> [What you will do]: Can you render the material below as a numbered list with the blank lines left out?
===== Entries provided =====
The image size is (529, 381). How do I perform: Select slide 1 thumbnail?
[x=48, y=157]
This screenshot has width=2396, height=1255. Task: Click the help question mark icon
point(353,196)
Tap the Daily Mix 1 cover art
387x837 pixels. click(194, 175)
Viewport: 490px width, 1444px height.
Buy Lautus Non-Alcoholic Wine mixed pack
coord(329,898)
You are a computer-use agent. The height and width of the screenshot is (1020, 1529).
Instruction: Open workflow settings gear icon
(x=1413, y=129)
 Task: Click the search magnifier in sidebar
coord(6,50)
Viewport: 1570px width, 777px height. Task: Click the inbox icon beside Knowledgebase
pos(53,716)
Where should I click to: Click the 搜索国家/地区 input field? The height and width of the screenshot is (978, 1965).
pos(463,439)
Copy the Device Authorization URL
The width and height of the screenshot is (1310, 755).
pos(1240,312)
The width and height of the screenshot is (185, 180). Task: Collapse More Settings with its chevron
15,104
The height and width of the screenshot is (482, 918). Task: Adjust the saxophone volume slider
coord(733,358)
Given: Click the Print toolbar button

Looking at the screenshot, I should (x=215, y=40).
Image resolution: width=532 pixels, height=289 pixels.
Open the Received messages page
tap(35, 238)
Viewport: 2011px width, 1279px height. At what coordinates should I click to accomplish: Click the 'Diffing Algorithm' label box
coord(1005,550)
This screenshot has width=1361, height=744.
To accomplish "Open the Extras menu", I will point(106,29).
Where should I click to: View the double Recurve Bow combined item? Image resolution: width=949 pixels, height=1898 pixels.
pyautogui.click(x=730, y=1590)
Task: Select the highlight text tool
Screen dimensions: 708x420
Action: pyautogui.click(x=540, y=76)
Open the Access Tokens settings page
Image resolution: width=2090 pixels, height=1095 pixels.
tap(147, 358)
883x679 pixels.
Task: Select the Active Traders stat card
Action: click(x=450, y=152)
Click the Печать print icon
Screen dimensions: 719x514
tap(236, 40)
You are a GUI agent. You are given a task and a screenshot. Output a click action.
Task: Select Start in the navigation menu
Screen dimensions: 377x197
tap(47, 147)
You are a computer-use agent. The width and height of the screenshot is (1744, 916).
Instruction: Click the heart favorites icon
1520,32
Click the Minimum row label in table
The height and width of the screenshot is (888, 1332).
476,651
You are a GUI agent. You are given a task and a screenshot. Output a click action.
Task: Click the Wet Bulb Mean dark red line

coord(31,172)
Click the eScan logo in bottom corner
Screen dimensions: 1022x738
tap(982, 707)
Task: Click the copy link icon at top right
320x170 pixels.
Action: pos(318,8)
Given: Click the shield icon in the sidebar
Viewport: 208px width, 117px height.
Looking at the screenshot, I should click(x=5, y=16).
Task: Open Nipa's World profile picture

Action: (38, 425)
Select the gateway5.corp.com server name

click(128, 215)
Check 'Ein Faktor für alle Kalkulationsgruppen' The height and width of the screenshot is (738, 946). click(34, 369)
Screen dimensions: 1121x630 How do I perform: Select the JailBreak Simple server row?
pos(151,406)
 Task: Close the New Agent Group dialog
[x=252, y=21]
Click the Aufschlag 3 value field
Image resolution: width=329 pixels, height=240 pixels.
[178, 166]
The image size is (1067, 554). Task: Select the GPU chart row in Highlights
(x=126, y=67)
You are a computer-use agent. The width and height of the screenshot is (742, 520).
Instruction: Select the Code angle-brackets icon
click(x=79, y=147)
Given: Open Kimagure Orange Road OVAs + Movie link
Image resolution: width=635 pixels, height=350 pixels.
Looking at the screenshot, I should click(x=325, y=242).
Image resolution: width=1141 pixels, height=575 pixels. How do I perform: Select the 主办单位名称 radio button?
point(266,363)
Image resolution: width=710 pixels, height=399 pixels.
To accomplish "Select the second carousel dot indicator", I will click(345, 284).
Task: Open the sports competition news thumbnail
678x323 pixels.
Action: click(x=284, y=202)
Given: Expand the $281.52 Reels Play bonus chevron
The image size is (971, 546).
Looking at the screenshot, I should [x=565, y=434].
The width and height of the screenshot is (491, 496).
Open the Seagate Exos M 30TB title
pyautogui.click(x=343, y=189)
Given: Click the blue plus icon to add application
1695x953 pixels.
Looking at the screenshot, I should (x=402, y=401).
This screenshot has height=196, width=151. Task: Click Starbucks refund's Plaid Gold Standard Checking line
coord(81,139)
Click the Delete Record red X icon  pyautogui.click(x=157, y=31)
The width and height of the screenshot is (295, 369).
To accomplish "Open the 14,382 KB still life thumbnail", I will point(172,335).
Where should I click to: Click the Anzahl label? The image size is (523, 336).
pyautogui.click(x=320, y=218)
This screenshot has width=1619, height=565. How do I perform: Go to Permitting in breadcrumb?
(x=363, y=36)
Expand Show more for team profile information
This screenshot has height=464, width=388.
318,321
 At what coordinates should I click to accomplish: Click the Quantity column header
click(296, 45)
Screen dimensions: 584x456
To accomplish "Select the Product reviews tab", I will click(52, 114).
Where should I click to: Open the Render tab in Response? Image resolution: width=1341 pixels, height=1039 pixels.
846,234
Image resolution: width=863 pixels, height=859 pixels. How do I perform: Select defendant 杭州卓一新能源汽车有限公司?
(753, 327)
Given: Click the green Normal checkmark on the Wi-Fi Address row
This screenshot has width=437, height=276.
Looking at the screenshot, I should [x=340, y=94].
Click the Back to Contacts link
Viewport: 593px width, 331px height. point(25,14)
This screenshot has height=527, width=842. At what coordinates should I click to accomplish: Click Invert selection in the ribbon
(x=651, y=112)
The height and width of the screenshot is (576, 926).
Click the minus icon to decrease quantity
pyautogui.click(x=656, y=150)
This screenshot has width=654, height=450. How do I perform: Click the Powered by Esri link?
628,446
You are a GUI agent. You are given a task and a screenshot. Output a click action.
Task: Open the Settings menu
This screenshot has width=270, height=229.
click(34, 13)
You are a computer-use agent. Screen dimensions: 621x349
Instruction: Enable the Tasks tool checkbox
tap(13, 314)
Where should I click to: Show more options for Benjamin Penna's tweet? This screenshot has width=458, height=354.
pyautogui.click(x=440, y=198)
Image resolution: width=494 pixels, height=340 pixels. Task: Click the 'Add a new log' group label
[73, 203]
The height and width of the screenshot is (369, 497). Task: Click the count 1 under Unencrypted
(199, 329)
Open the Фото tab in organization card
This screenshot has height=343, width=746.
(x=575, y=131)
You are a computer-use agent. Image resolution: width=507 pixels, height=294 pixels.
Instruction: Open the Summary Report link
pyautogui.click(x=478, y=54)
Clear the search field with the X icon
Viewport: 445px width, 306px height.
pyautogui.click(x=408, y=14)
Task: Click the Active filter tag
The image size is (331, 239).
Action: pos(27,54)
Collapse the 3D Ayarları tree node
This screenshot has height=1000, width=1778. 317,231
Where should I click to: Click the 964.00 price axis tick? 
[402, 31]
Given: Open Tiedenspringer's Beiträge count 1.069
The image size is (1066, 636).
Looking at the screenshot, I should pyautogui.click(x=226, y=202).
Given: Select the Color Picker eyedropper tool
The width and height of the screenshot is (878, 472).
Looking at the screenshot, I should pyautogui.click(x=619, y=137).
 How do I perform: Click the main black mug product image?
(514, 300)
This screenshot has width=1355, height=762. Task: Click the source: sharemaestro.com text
=====
> [Output of the exercise]:
1. The image size is (529, 381). How do I perform: Select slide 1 thumbnail?
2. [x=48, y=157]
3. This screenshot has width=2396, height=1255. Task: Click the help question mark icon
4. point(353,196)
5. Tap the Daily Mix 1 cover art
6. 387x837 pixels. click(194, 175)
7. Viewport: 490px width, 1444px height.
8. Buy Lautus Non-Alcoholic Wine mixed pack
9. coord(329,898)
10. You are a computer-use agent. The height and width of the screenshot is (1020, 1529).
11. Instruction: Open workflow settings gear icon
12. (x=1413, y=129)
13.  Task: Click the search magnifier in sidebar
14. coord(6,50)
15. Viewport: 1570px width, 777px height. Task: Click the inbox icon beside Knowledgebase
16. pos(53,716)
17. Where should I click to: Click the 搜索国家/地区 input field? The height and width of the screenshot is (978, 1965).
18. pos(463,439)
19. Copy the Device Authorization URL
20. The width and height of the screenshot is (1310, 755).
21. pos(1240,312)
22. The width and height of the screenshot is (185, 180). Task: Collapse More Settings with its chevron
23. 15,104
24. The height and width of the screenshot is (482, 918). Task: Adjust the saxophone volume slider
25. coord(733,358)
26. Given: Click the Print toolbar button
27. Looking at the screenshot, I should (x=215, y=40).
28. Image resolution: width=532 pixels, height=289 pixels.
29. Open the Received messages page
30. tap(35, 238)
31. Viewport: 2011px width, 1279px height. At what coordinates should I click to accomplish: Click the 'Diffing Algorithm' label box
32. coord(1005,550)
33. This screenshot has width=1361, height=744.
34. To accomplish "Open the Extras menu", I will point(106,29).
35. Where should I click to: View the double Recurve Bow combined item? Image resolution: width=949 pixels, height=1898 pixels.
36. pyautogui.click(x=730, y=1590)
37. Task: Select the highlight text tool
38. Screen dimensions: 708x420
39. Action: pyautogui.click(x=540, y=76)
40. Open the Access Tokens settings page
41. Image resolution: width=2090 pixels, height=1095 pixels.
42. tap(147, 358)
43. 883x679 pixels.
44. Task: Select the Active Traders stat card
45. Action: click(x=450, y=152)
46. Click the Печать print icon
47. Screen dimensions: 719x514
48. tap(236, 40)
49. You are a GUI agent. You are given a task and a screenshot. Output a click action.
50. Task: Select Start in the navigation menu
51. Screen dimensions: 377x197
52. tap(47, 147)
53. You are a computer-use agent. The width and height of the screenshot is (1744, 916).
54. Instruction: Click the heart favorites icon
55. 1520,32
56. Click the Minimum row label in table
57. The height and width of the screenshot is (888, 1332).
58. 476,651
59. You are a GUI agent. You are given a task and a screenshot. Output a click action.
60. Task: Click the Wet Bulb Mean dark red line
61. coord(31,172)
62. Click the eScan logo in bottom corner
63. Screen dimensions: 1022x738
64. tap(982, 707)
65. Task: Click the copy link icon at top right
66. 320x170 pixels.
67. Action: pos(318,8)
68. Given: Click the shield icon in the sidebar
69. Viewport: 208px width, 117px height.
70. Looking at the screenshot, I should click(x=5, y=16).
71. Task: Open Nipa's World profile picture
72. Action: (38, 425)
73. Select the gateway5.corp.com server name
74. click(128, 215)
75. Check 'Ein Faktor für alle Kalkulationsgruppen' The height and width of the screenshot is (738, 946). click(34, 369)
76. Screen dimensions: 1121x630 How do I perform: Select the JailBreak Simple server row?
77. pos(151,406)
78.  Task: Close the New Agent Group dialog
79. [x=252, y=21]
80. Click the Aufschlag 3 value field
81. Image resolution: width=329 pixels, height=240 pixels.
82. [178, 166]
83. The image size is (1067, 554). Task: Select the GPU chart row in Highlights
84. (x=126, y=67)
85. You are a computer-use agent. The width and height of the screenshot is (742, 520).
86. Instruction: Select the Code angle-brackets icon
87. click(x=79, y=147)
88. Given: Open Kimagure Orange Road OVAs + Movie link
89. Image resolution: width=635 pixels, height=350 pixels.
90. Looking at the screenshot, I should click(x=325, y=242).
91. Image resolution: width=1141 pixels, height=575 pixels. How do I perform: Select the 主办单位名称 radio button?
92. point(266,363)
93. Image resolution: width=710 pixels, height=399 pixels.
94. To accomplish "Select the second carousel dot indicator", I will click(345, 284).
95. Task: Open the sports competition news thumbnail
96. 678x323 pixels.
97. Action: click(x=284, y=202)
98. Given: Expand the $281.52 Reels Play bonus chevron
99. The image size is (971, 546).
100. Looking at the screenshot, I should [x=565, y=434].
101. The width and height of the screenshot is (491, 496).
102. Open the Seagate Exos M 30TB title
103. pyautogui.click(x=343, y=189)
104. Given: Click the blue plus icon to add application
105. 1695x953 pixels.
106. Looking at the screenshot, I should (x=402, y=401).
107. This screenshot has height=196, width=151. Task: Click Starbucks refund's Plaid Gold Standard Checking line
108. coord(81,139)
109. Click the Delete Record red X icon  pyautogui.click(x=157, y=31)
110. The width and height of the screenshot is (295, 369).
111. To accomplish "Open the 14,382 KB still life thumbnail", I will point(172,335).
112. Where should I click to: Click the Anzahl label? The image size is (523, 336).
113. pyautogui.click(x=320, y=218)
114. This screenshot has width=1619, height=565. How do I perform: Go to Permitting in breadcrumb?
115. (x=363, y=36)
116. Expand Show more for team profile information
117. This screenshot has height=464, width=388.
118. 318,321
119.  At what coordinates should I click to accomplish: Click the Quantity column header
120. click(296, 45)
121. Screen dimensions: 584x456
122. To accomplish "Select the Product reviews tab", I will click(52, 114).
123. Where should I click to: Open the Render tab in Response? Image resolution: width=1341 pixels, height=1039 pixels.
124. 846,234
125. Image resolution: width=863 pixels, height=859 pixels. How do I perform: Select defendant 杭州卓一新能源汽车有限公司?
126. (753, 327)
127. Given: Click the green Normal checkmark on the Wi-Fi Address row
128. This screenshot has width=437, height=276.
129. Looking at the screenshot, I should [x=340, y=94].
130. Click the Back to Contacts link
131. Viewport: 593px width, 331px height. point(25,14)
132. This screenshot has height=527, width=842. At what coordinates should I click to accomplish: Click Invert selection in the ribbon
133. (x=651, y=112)
134. The height and width of the screenshot is (576, 926).
135. Click the minus icon to decrease quantity
136. pyautogui.click(x=656, y=150)
137. This screenshot has width=654, height=450. How do I perform: Click the Powered by Esri link?
138. 628,446
139. You are a GUI agent. You are given a task and a screenshot. Output a click action.
140. Task: Open the Settings menu
141. This screenshot has width=270, height=229.
142. click(34, 13)
143. You are a computer-use agent. Screen dimensions: 621x349
144. Instruction: Enable the Tasks tool checkbox
145. tap(13, 314)
146. Where should I click to: Show more options for Benjamin Penna's tweet? This screenshot has width=458, height=354.
147. pyautogui.click(x=440, y=198)
148. Image resolution: width=494 pixels, height=340 pixels. Task: Click the 'Add a new log' group label
149. [73, 203]
150. The height and width of the screenshot is (369, 497). Task: Click the count 1 under Unencrypted
151. (199, 329)
152. Open the Фото tab in organization card
153. This screenshot has height=343, width=746.
154. (x=575, y=131)
155. You are a computer-use agent. Image resolution: width=507 pixels, height=294 pixels.
156. Instruction: Open the Summary Report link
157. pyautogui.click(x=478, y=54)
158. Clear the search field with the X icon
159. Viewport: 445px width, 306px height.
160. pyautogui.click(x=408, y=14)
161. Task: Click the Active filter tag
162. The image size is (331, 239).
163. Action: pos(27,54)
164. Collapse the 3D Ayarları tree node
165. This screenshot has height=1000, width=1778. 317,231
166. Where should I click to: Click the 964.00 price axis tick? 
167. [402, 31]
168. Given: Open Tiedenspringer's Beiträge count 1.069
169. The image size is (1066, 636).
170. Looking at the screenshot, I should pyautogui.click(x=226, y=202).
171. Given: Select the Color Picker eyedropper tool
172. The width and height of the screenshot is (878, 472).
173. Looking at the screenshot, I should pyautogui.click(x=619, y=137).
174.  How do I perform: Click the main black mug product image?
175. (514, 300)
176. This screenshot has width=1355, height=762. Task: Click the source: sharemaestro.com text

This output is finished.